[Excerpted data]
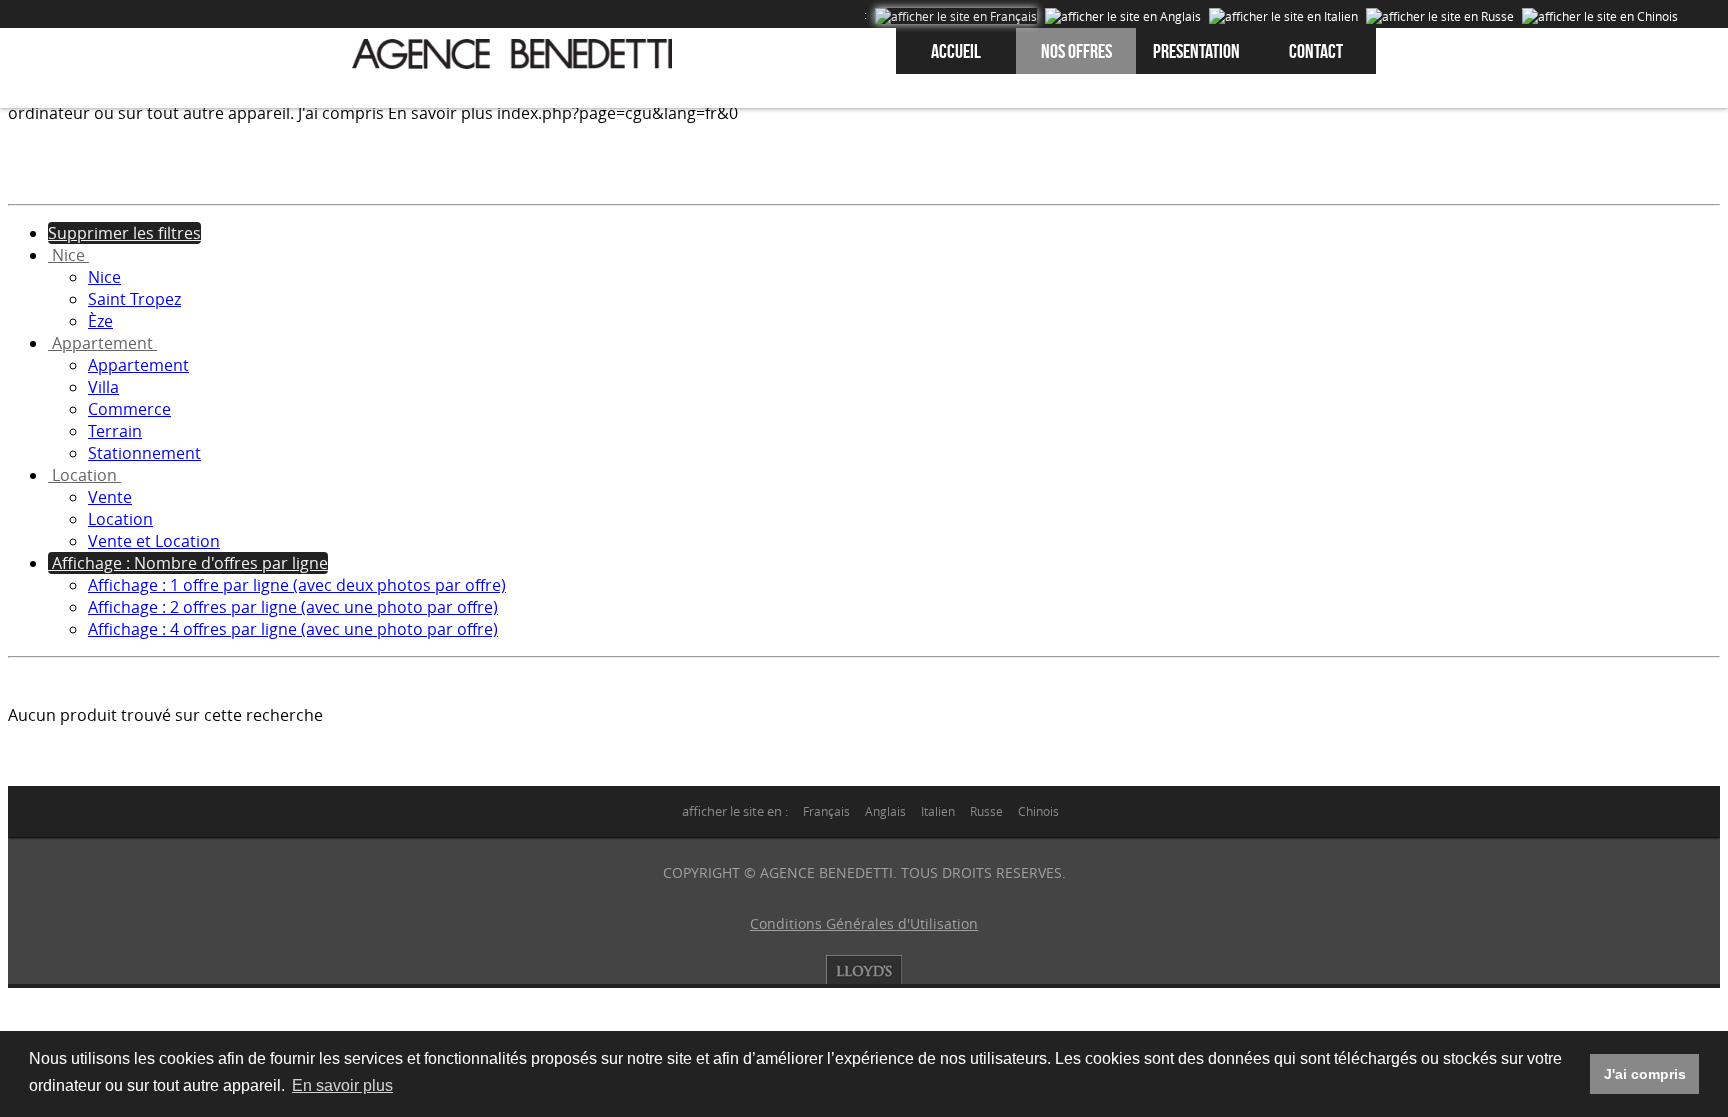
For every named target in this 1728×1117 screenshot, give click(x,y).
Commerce (129, 409)
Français (826, 811)
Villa (103, 387)
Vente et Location (154, 541)
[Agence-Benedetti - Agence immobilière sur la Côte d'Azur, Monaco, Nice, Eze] (512, 54)
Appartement (138, 365)
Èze (100, 321)
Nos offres (1076, 51)
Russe (986, 811)
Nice (104, 277)
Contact (1316, 51)
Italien (938, 811)
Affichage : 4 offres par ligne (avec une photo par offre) (293, 629)
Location (120, 519)
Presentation (1196, 51)
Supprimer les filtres (124, 233)
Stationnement (144, 453)
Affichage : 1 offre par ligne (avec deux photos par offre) (297, 585)
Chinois (1038, 811)
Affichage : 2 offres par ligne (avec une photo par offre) (293, 607)
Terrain (115, 431)
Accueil (956, 51)
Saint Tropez (134, 299)
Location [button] (84, 475)
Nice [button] (68, 255)
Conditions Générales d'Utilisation (864, 923)
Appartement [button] (102, 343)
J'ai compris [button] (1645, 1074)
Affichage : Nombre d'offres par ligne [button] (188, 563)
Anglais (885, 811)
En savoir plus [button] (342, 1085)
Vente (110, 497)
[/Excerpted data]
_Activity:_
Begin with the line that contains "Conditions Générales d'Utilisation (864, 923)" and end with the last line of the records; set down every line in that span exactly, and nothing else.

_Response to this task:_
Conditions Générales d'Utilisation (864, 923)
Appartement [button] (102, 343)
J'ai compris [button] (1645, 1074)
Affichage : Nombre d'offres par ligne [button] (188, 563)
Anglais (885, 811)
En savoir plus [button] (342, 1085)
Vente (110, 497)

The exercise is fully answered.